Silence

Silence is an epidemic. Even with my best efforts I am feeling it seep through the crevices of my mind - the pauses in conversation I know I must now have lest I be left alone to fend against it. Yet here I am, somehow still maintaining a dialect and ready to tell my story before the end - no one can keep talking forever.

I wish I knew where it came from, what it is... I guess that’s expected though, human nature makes it so, and to be honest some things are better left unsaid. All I - or anyone - knows is when it started. Only a month ago we started to notice a change; although those few of us who remain have decided it must’ve been going on a lot longer. The ones we didn’t really notice went first - you know, the ‘recluses’ of society, the people you’d be lucky to get even a hint of recognition from, the people no one really knew because they’d never speak. It’s almost a shame and curse on us we didn’t notice, with only the occasional WANTED poster or frustrated boss wondering where the hell they were on their shift. God I wish we had seen it then, maybe it would be different and... I don’t know. No use thinking about that now.

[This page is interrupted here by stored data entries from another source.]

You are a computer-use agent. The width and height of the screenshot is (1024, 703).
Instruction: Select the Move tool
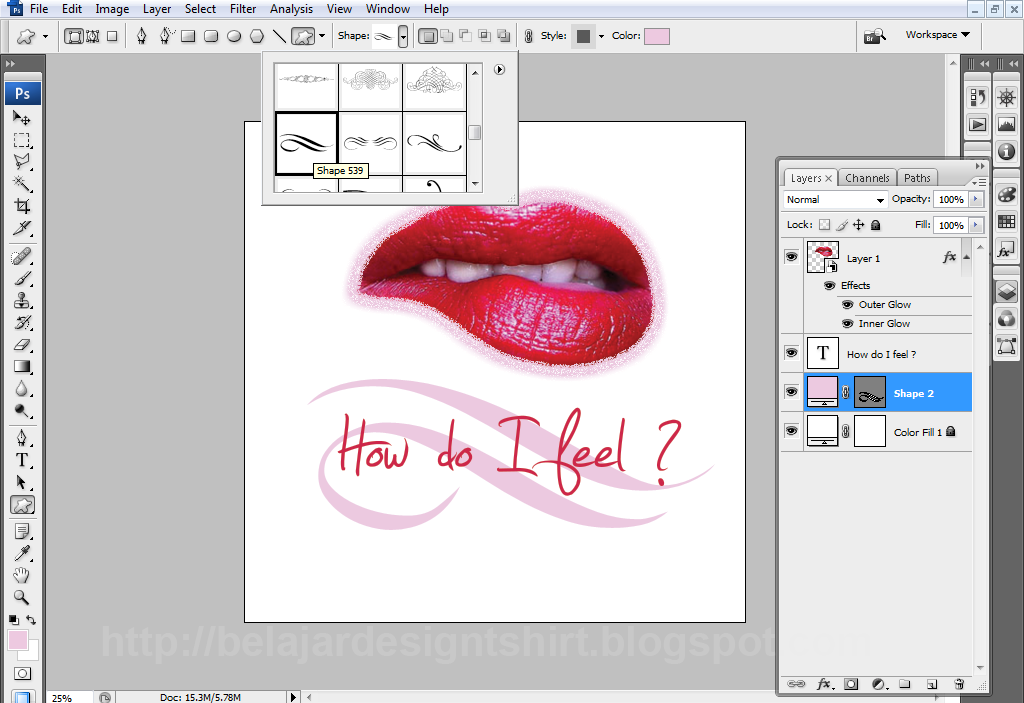tap(22, 118)
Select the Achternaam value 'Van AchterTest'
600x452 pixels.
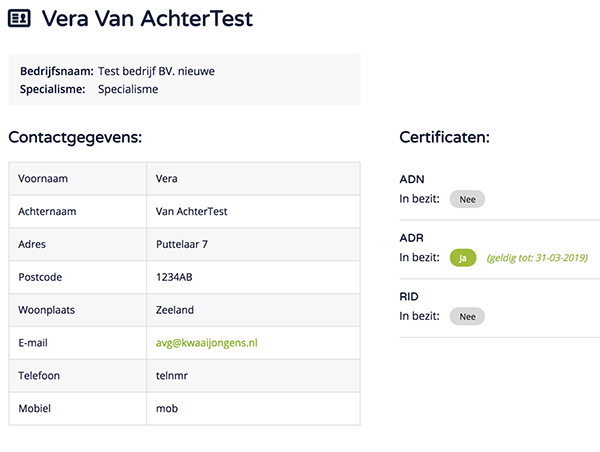click(x=193, y=212)
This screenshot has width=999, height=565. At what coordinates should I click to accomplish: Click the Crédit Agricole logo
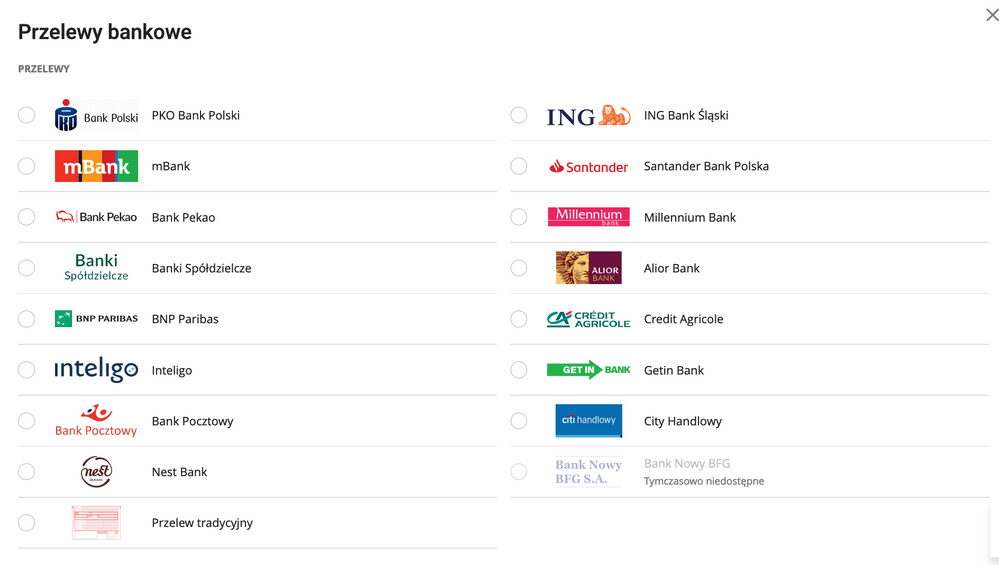[x=588, y=319]
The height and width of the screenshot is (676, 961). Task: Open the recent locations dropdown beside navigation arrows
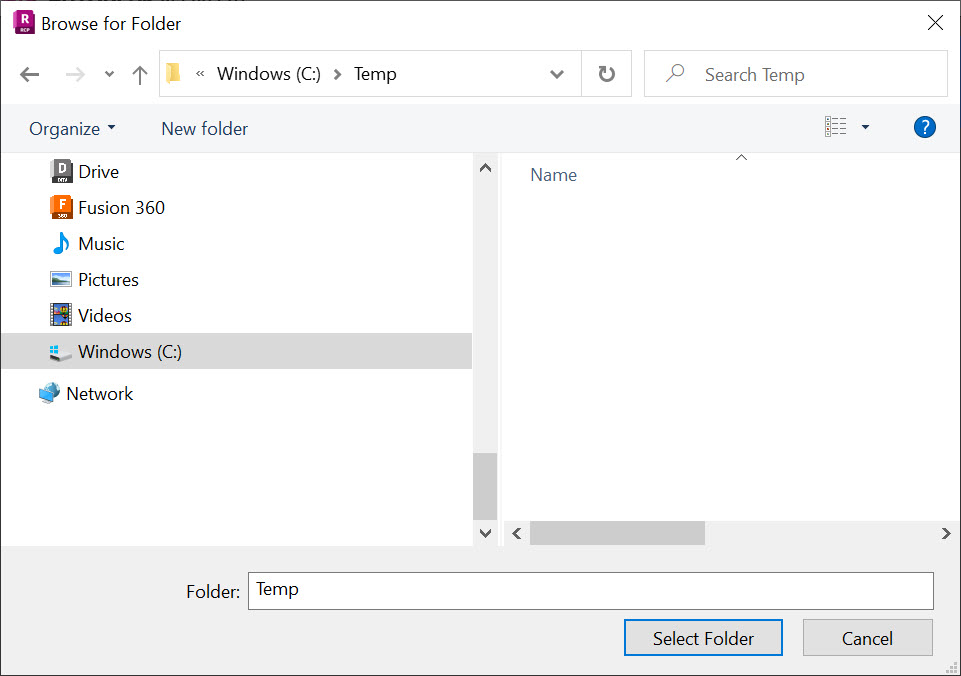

What we didn’t know is with every missing person it was getting stronger; evolving if you will. Soon enough we noticed we were hearing from close friends, family, colleagues less and less until it was eventually not at all. It was always the sweet if slightly shy and awkward ones in that phase, and just one or two days of no contact was enough for the Silence to take a hold.

Marie was one of them.

I had loved her since primary school though I’d never admit it. She had vibrant red hair and freckles like sunspots that tickled her button nose. She was always shy and a little nerdy but that’s what I loved.

And it was what killed her.

We had reconnected just last summer, meeting at a bar on the cathedral green under the watercolour sunset of British July. She was exactly as I remembered her; autumn locks rushed into a messy bun, contrasting her choux pastry skin. It only took two whiskey-cokes for me to work up the courage to work my way over to her, perched elegantly on a bar stool and tracing the martini glass with her finger. I will never understand how someone so radiant with light could be so quiet. We got talking; she was a PhD student at the local university (theoretical physics I think it was) while I was working on a thesis around the needs of human interaction to our baseline happiness and survival abroad. I’d never seen her talk so much than on that night; perhaps normal levels for you or me but to see her light up when talking about her studies, I felt I was witnessing the northern lights light up the skies of her eyes.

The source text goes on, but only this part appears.